Later in 2012, Tink was appointed as trustee of the Historic Houses Trust of New South Wales for a period of three years commencing from 20 July 2012. Vaucluse House, once the home of Wentworth, the subject of Tink's first biography, is one of the properties managed by the Trust.

In February 2013, Tink was recognised for his significant contributions to the cultural and political life of New South Wales with a Doctor of Letters honoris causa from Macquarie University.

On 1 July 2013, Tink was appointed as an adjunct professor at the Macquarie University Law School and Centre for Legal Governance in Sydney until 31 May 2018. This appointment has been extended to 31 May 2023.

In 2014 Tink was appointed a Member of the Order of Australia (AM) 'for significant service to the Parliament of New South Wales, to local history, and to the law'.

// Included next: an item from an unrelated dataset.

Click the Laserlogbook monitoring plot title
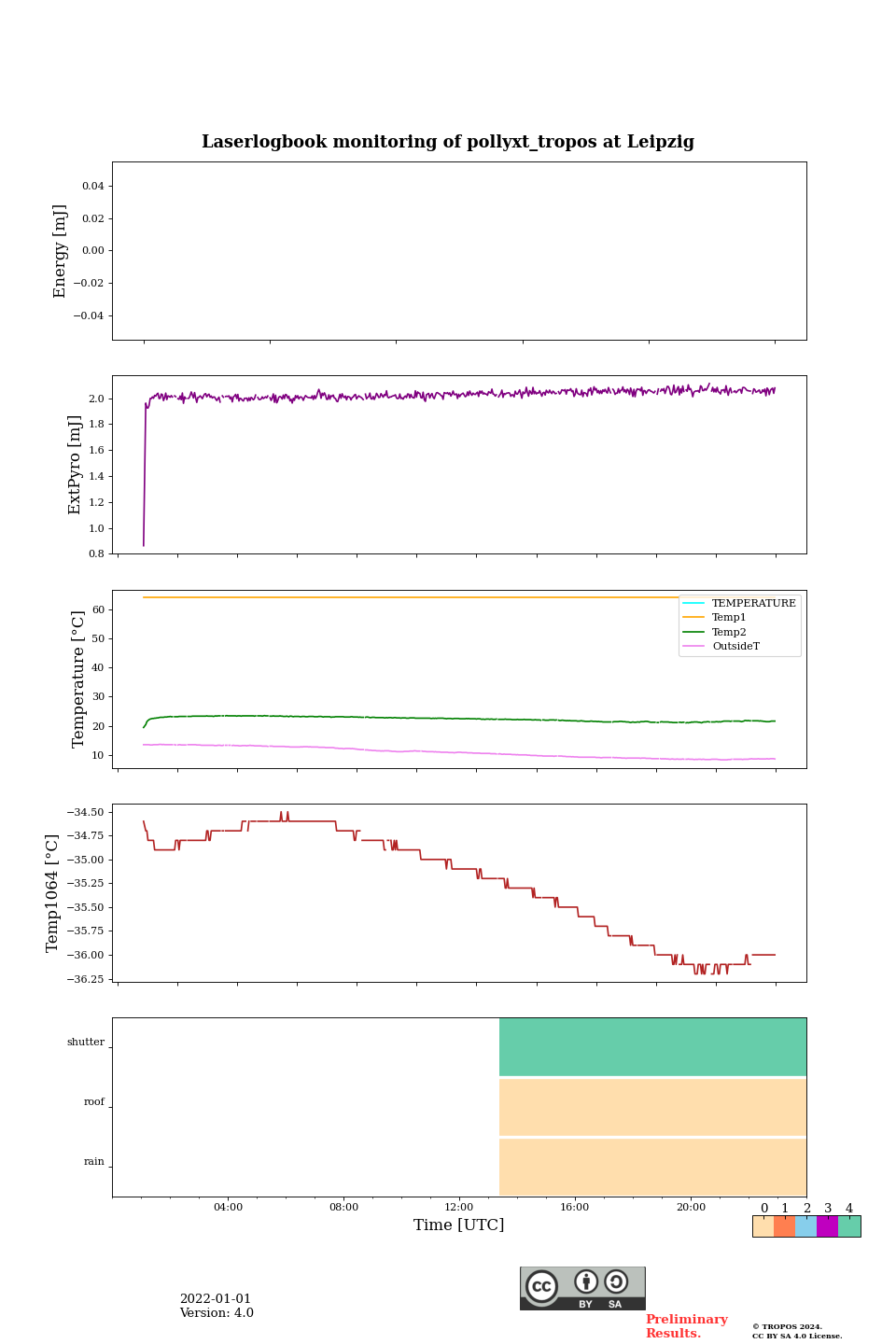coord(448,142)
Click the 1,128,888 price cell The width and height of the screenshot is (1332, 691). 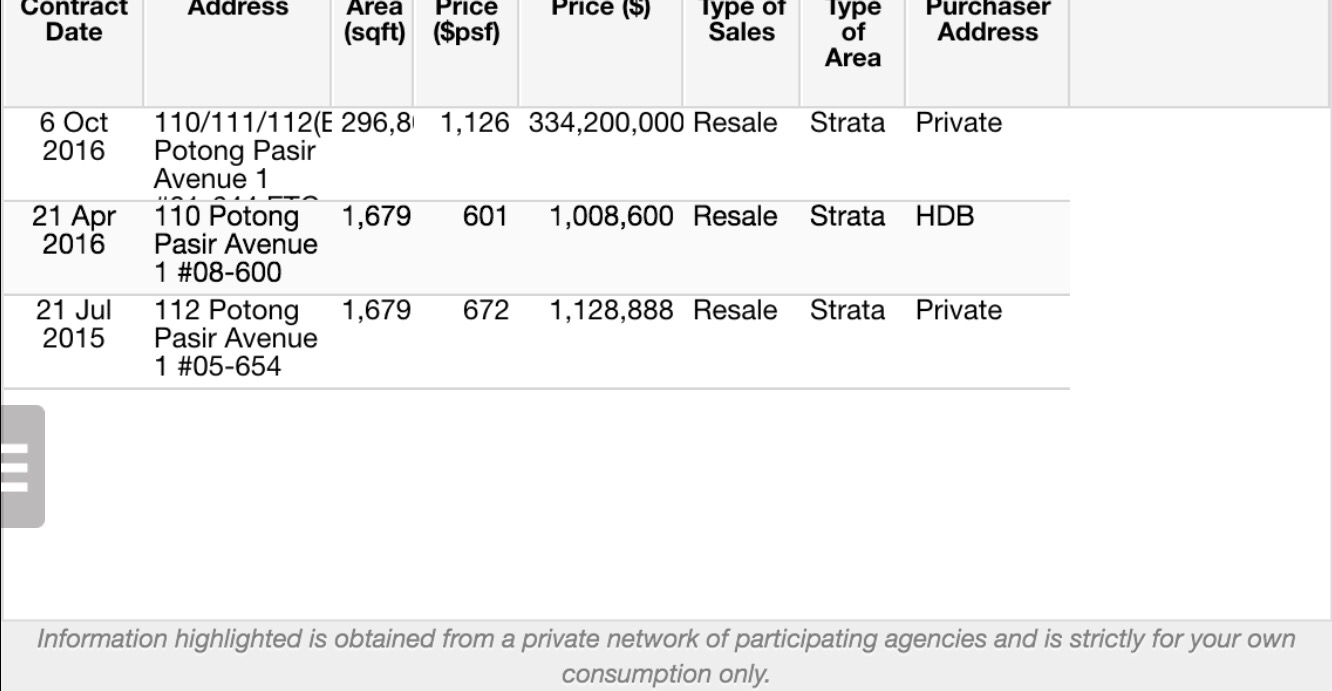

In May 2014 NSW Premier Mike Baird included Tink as part of a three-person expert panel to review NSW election funding laws following controversial revelations about political donations by an ICAC inquiry. The panel, chaired by Kerry Schott, Chair of Sydney Water included former Labor Deputy Premier John Watkins

On 1 January 2015 Tink commenced a three-year appointment as president of the Library Council of New South Wales, but due to ill heath, he stepped down on 23 March 2016.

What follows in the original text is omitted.